As mentioned, there are many types of private student loans. The application process may vary slightly for each type.

  • Undergraduate: Generally the same as the steps mentioned in the previous section. Make sure you have a co-signer if the lender requires one.
  • Graduate: The general steps should be similar. However, it’s possible that certain lenders don’t offer loans for graduate studies. Double check this is an option with your preferred lender.
  • Parent student loans: The parent should apply for the student loan, providing their information instead of the student’s. The application process should otherwise be similar.
  • Refinancing: Process of research and comparing lenders is similar to applying for a regular student loan. However, when refinancing, you typically look for a lower rate or shorter repayment term than you currently have.

Keep in mind that each lender may have its own requirements. This could alter the steps of the application process.

Which type of student loan is the best to choose?

There isn’t a single best type of student loan in every situation. Each type has certain benefits that make them appealing under the right circumstances.

Federal student loans

After exhausting all available scholarships and grants, federal student loans are usually the next choice. This is because they can have lower interest rates and fewer credit score requirements. Interest rates are also fixed, leading to predictable monthly payments.

In addition, federal student loans may qualify for forgiveness and deferment options that aren’t always available with private student loans. Generally, no co-signer is required, except in the case of PLUS loans for undergraduate students.

Despite their benefits, there are limits on how much you can borrow with federal student loans. If you can’t cover the entire cost of college with scholarships, grants, and federal student loans, you may need to borrow the rest using private student loans.

Private student loans

These loans typically have less favorable terms for borrowers than federal student loans, but do have some advantages. For instance, loan limits can be higher than they are for federal student loans, so you won’t have to worry about seeking out an additional lender. In addition, they can have lower interest rates than federal student loans in some cases, such as for borrowers with excellent credit.

One downside of private student loans is they may require a credit check. This means they may not be suitable for those with poor or limited credit, at least not without a co-signer. Private student loans may have higher rates than federal student loans, especially for those who don’t have excellent credit.

TIME Stamp: Federal and private students loans provide many options

Many student loan variants are available, including federal and private student loans. Within each of these broad categories, you may have several additional loan options. Generally, federal student loans are the best choice after pursuing scholarships and grants. This includes PLUS loans. If you need additional help after applying for federal student aid, private student loans can help you reach your goal.

Frequently asked questions (FAQs)

Is it hard to get a private student loan?

Getting a private student loan can be difficult, especially if you have poor or limited credit. Even if you are approved, the terms may not be the best if you don’t have excellent credit. To improve your chances, you can add a co-signer with strong credit. However, the co-signer will be responsible for the loans if you default.

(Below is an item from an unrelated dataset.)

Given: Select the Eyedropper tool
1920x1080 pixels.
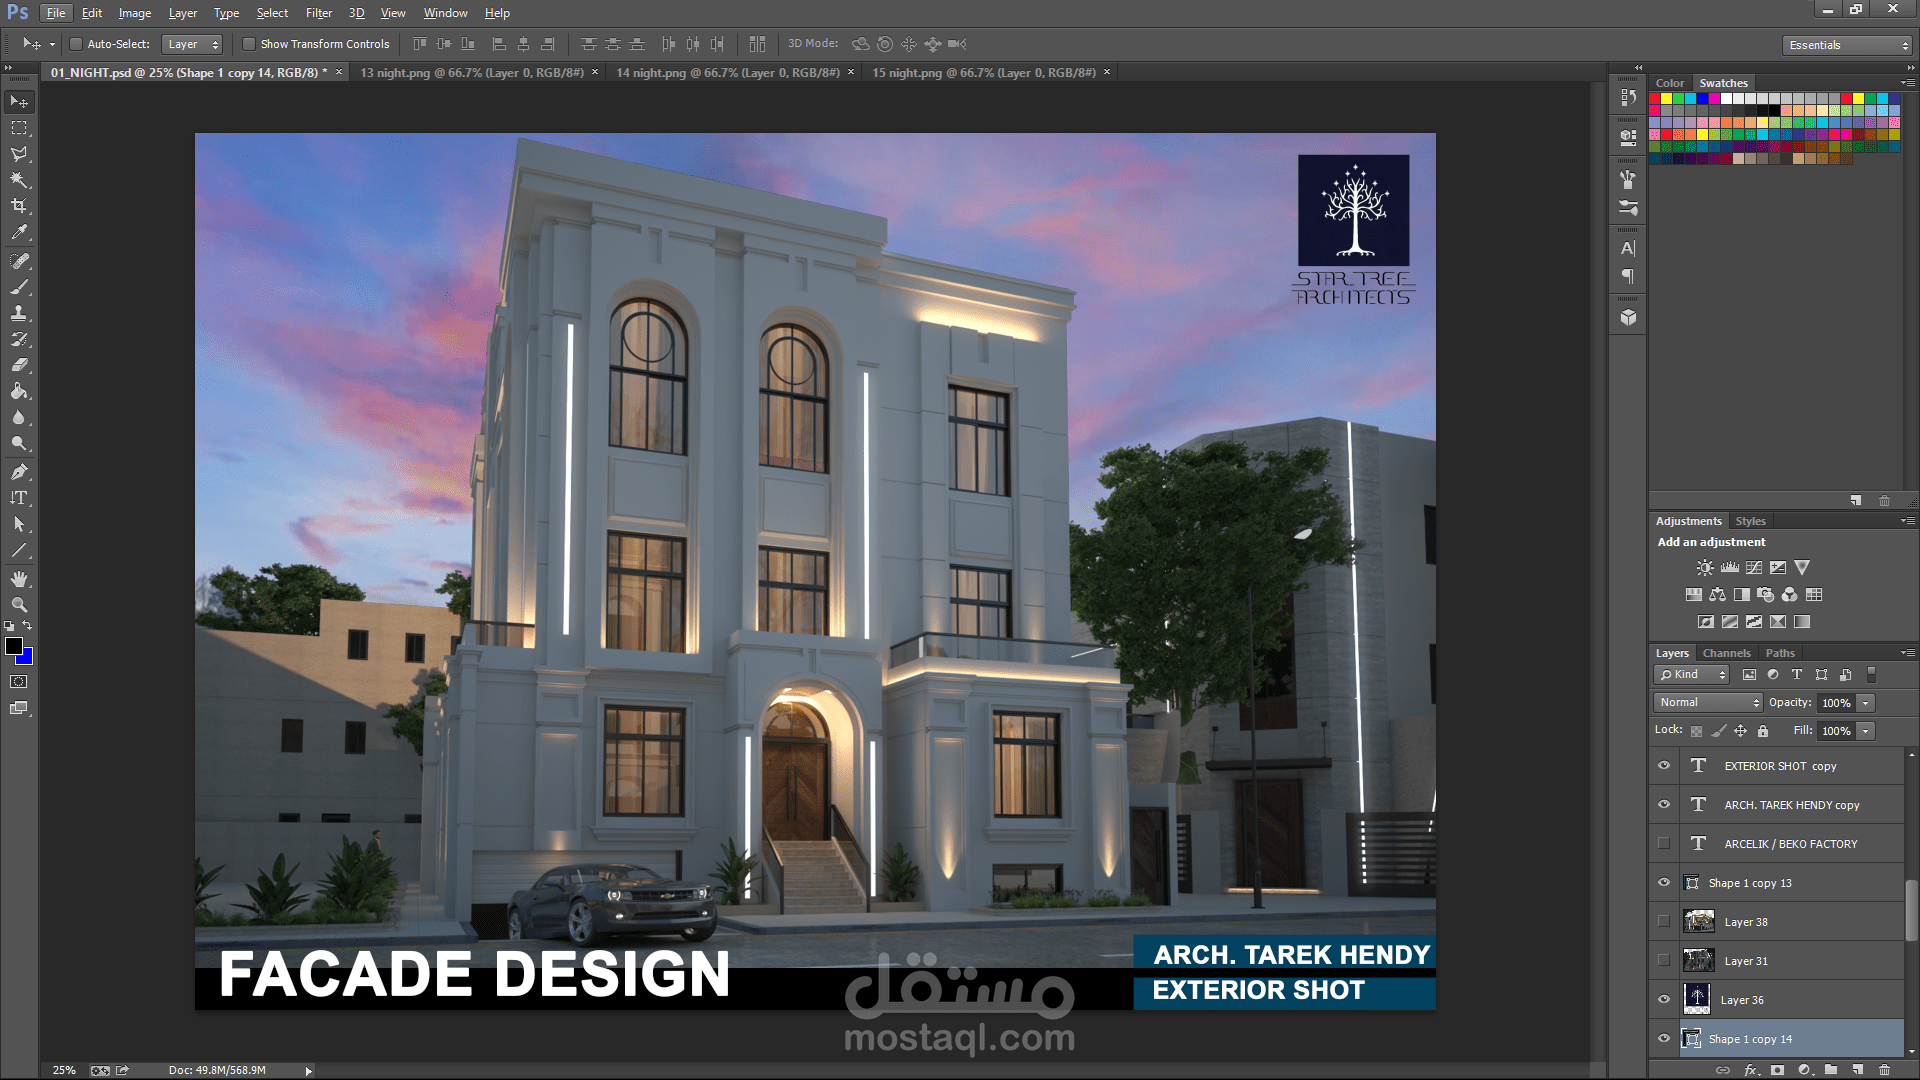Looking at the screenshot, I should [19, 232].
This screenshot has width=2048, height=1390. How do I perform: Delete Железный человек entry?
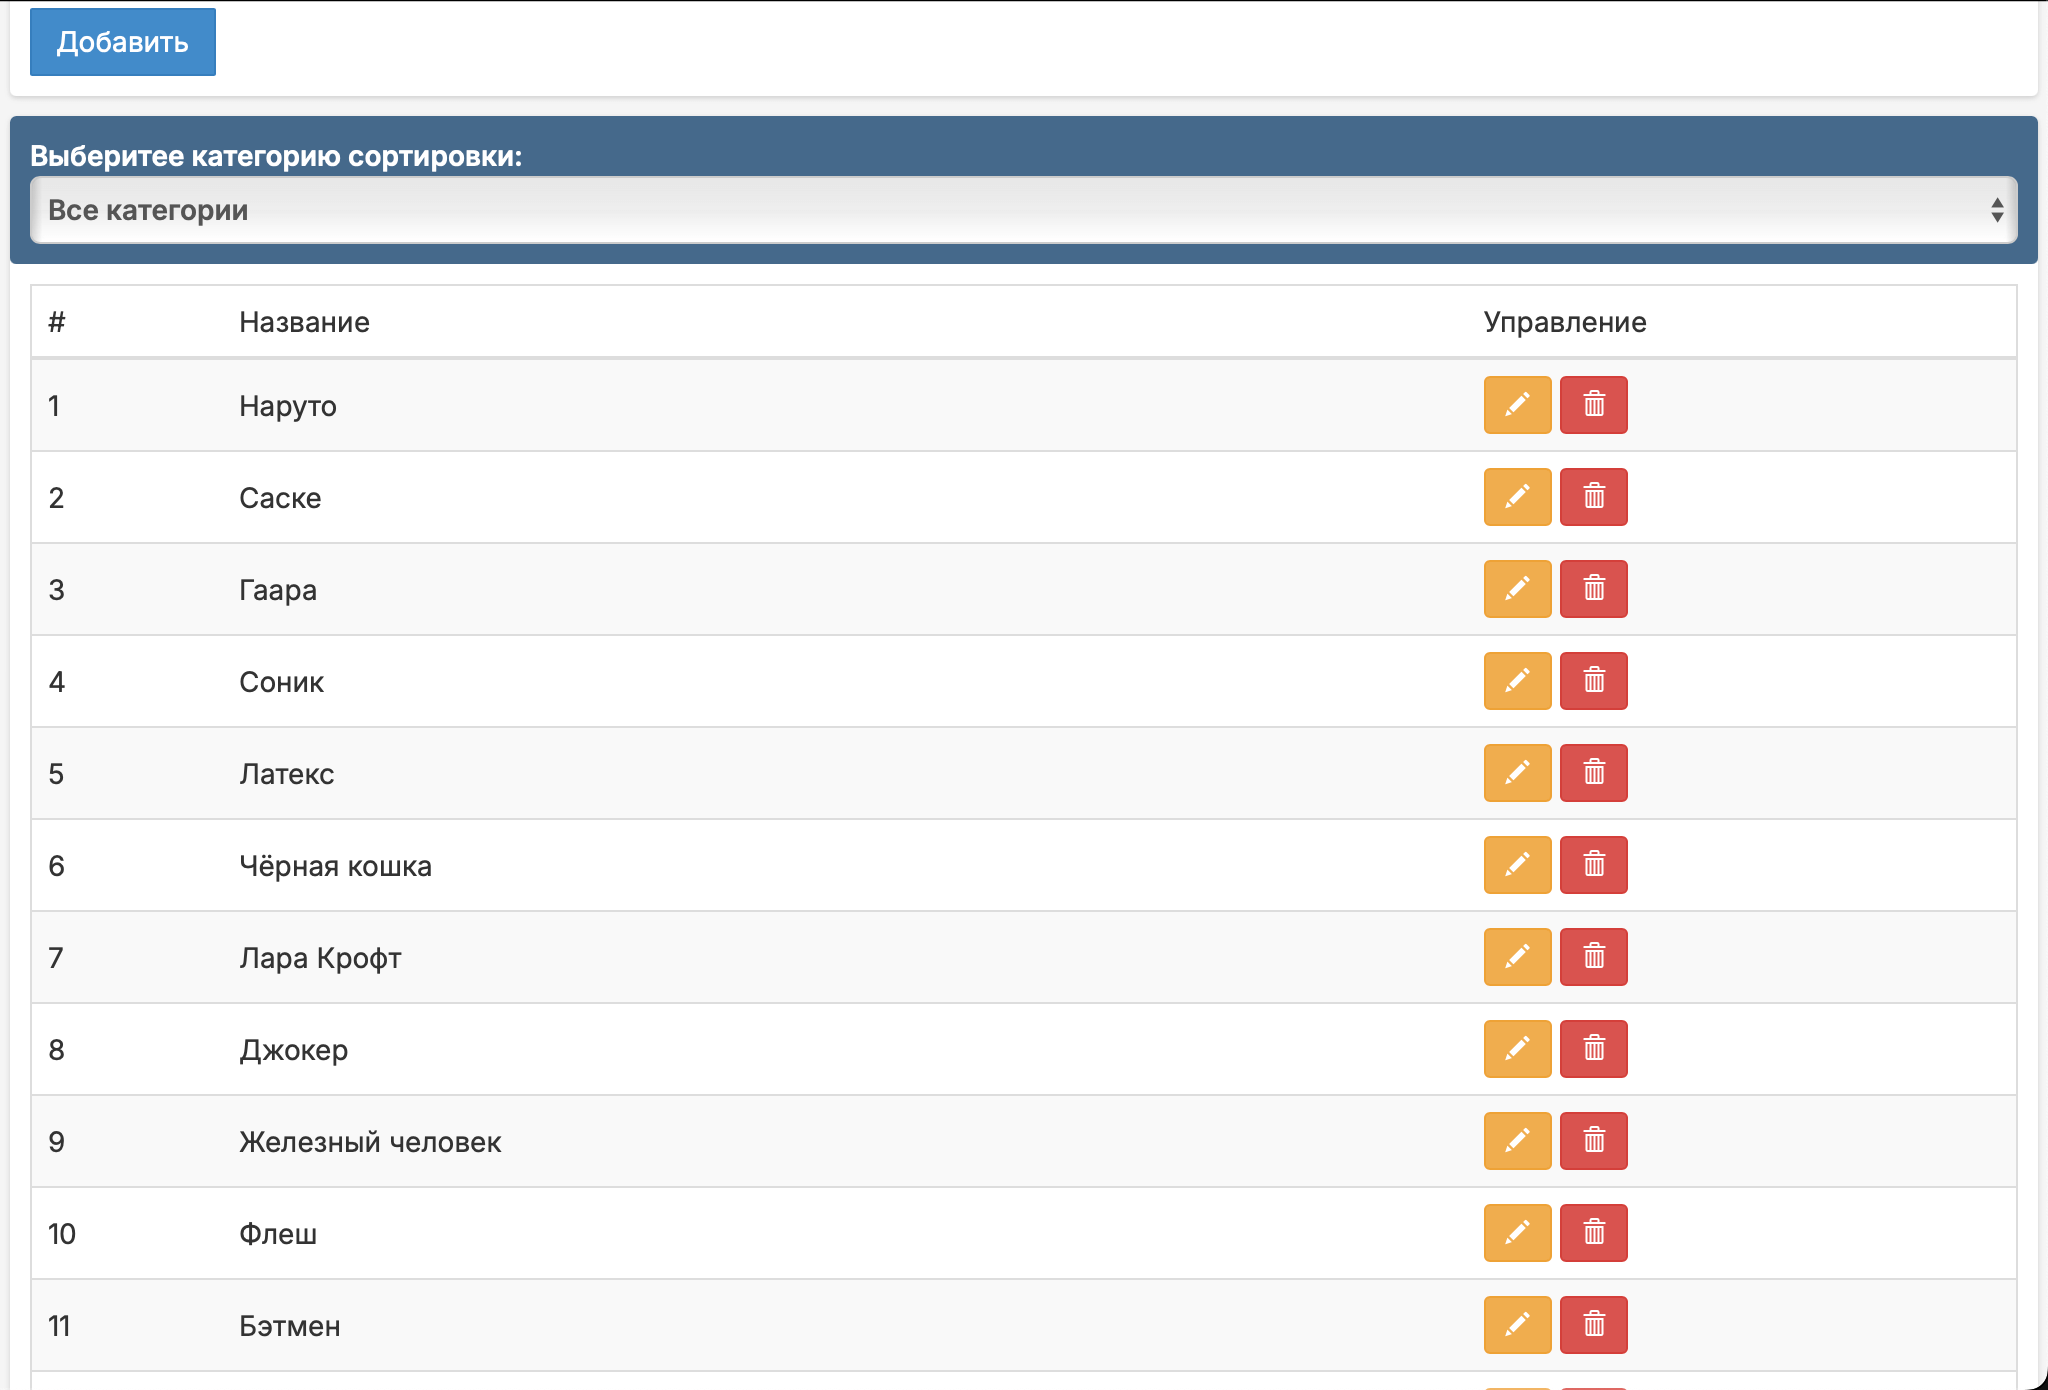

Are subsidized or unsubsidized loans better?

Subsidized and unsubsidized are useful in certain ways, and one is not necessarily better. The rates are lower for subsidized loans. Unlike unsubsidized loans, subsidized loans don’t accrue interest while you are in school. However, subsidized loans have lower limits and are needs-based, so not everyone will qualify.

Why can't I use a personal loan for student loans?

A lender might allow you to use a personal loan to pay for student loans, but it usually isn’t a good idea. For instance, if you have federal student loans, there’s a good chance they have lower rates than a personal loan. They might also qualify for deferment, forbearance, or forgiveness, which wouldn’t be available with a personal loan.